2) I don't think that which things are selected as positional goods (perhaps other than wealth and political power) is dictated by anything other than noise and path dependence - the best tennis player, the best DOTA player, or the most cited researcher are all positional goods, and all can absorb arbitrary levels of effort, but the form they take and the relative prestige they get is based on noise.

Agreed that the amount of status you can get from tennis or DOTA is path-dependent. But why do you count that as part of complexity of value? To me it looks more like we have one simple value (status) that we try to grab where we can.

In part, I think the implication of zero-sum versus non-zero sum status is critical. Non-zero sum status is "I'm the best left-handed minor league pitcher by allowed runs" while zero-sum status is "by total wealth/power, I'm 1,352,235,363rd in the world." Saying we only have on positional value for status seemingly assumes the zero-sum model.

The ability to admit these non-zero sum status signals has huge implications for whether we can fulfill values. If people can mostly find relatively high-position niches, the room for selection on noise and path-dependent value grows.

This also relates to TAG's point about whether we care about "value" or "moral value" - and I'd suggest there might be moral value in fulfilling preferences only if they are not zero-sum positional ones.

Non-zero sum status is “I’m the best left-handed minor league pitcher by allowed runs”

How is that non-zero-sum?

There are real examples of "non-zero-sum status" - e.g. you might feel inferior to an anime character - but the examples you give aren't that. The sum of many small zero-sum games is still zero-sum.

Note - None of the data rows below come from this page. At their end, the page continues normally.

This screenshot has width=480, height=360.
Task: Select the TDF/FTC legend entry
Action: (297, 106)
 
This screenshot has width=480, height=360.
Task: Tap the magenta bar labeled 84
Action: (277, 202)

It would be non-zero-sum if, for example, you're the only person in the world who cares about “I’m the best left-handed minor league pitcher by allowed runs”. By thinking up new status positions that only you care about, or that you care about more than others, you can gain more value than other people lose.

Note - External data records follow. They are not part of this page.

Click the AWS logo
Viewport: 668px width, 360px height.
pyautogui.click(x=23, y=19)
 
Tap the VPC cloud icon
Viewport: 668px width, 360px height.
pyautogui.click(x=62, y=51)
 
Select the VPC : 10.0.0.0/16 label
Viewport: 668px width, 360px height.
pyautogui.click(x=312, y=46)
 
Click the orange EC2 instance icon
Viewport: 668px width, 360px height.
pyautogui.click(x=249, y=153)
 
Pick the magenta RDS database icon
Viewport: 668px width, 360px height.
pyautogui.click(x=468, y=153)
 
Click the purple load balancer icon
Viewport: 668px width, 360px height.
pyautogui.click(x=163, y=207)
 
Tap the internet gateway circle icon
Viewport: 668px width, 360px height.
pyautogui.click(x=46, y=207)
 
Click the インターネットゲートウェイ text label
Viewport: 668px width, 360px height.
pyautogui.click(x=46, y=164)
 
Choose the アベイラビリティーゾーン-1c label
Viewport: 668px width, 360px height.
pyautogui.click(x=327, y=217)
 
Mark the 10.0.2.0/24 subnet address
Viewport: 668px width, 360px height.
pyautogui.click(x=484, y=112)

It may be sensible, after all, to describe this sort of status as “non-zero-sum”, if such contexts satisfy these criteria:

  1. Status within some context subjectively matters as much as status outside the context would, in the absence of the context (or in lack of participation in it)
  2. There is no limit on the number of such independent contexts that may be created

What I am describing here is discussed in detail in another gwern classic: “The Melancholy of Subculture Society”.

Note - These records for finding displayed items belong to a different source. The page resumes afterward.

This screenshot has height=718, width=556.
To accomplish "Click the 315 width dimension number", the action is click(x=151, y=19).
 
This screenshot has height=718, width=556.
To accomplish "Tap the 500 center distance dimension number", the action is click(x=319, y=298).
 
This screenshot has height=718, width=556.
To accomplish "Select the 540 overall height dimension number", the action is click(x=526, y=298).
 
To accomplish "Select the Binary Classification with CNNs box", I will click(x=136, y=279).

Have you read the Blue-Minimizing Robot? Early Homo sapiens was in the simple environment where it seemed like they were "minimizing blue," i.e. maximizing genetic fitness. Now, you might say, it seems like our behavior indicates preferences for happiness, meaning, validation, etc, but really that's just an epiphenomenon no more meaningful than our previous apparent preference for genetic fitness.

However, there is an important difference between us and the blue-minimizing robot, which is that we have a much better model of the world, and within that model of the world we do a much better job than the robot at making plans. What kind of plans? The thing that motivates our plans is, from a purely functional perspective, our preferences. And this thing isn't all that different in modern humans versus hunter-gatherers. We know, we've talked to them. There have been some alterations due to biology and culture, but not as much as there could have been. Hunter-gatherers still like happiness, meaning, validation, etc.

What seems to have happened is that evolution stumbled upon a set of instincts that produced human planning, and that in the ancestral environment this correlated well with genetic fitness, but in the modern environment this diverges even though the planning process itself hasn't changed all that much. There are certain futuristic scenarios that could seriously disrupt the picture of human values I've given, but I don't think it's the default, particularly if there aren't any optimization processes much stronger than humans running around.

Yes, and that's closely related to the point I made about " we're adaptation executioners, not fitness maximizers."

My point is a step further, I think - I'm asking what decides which things we plan to do? It's obviously our "preferences," but if we've already destroyed everything blue, the next priority is very underspecified.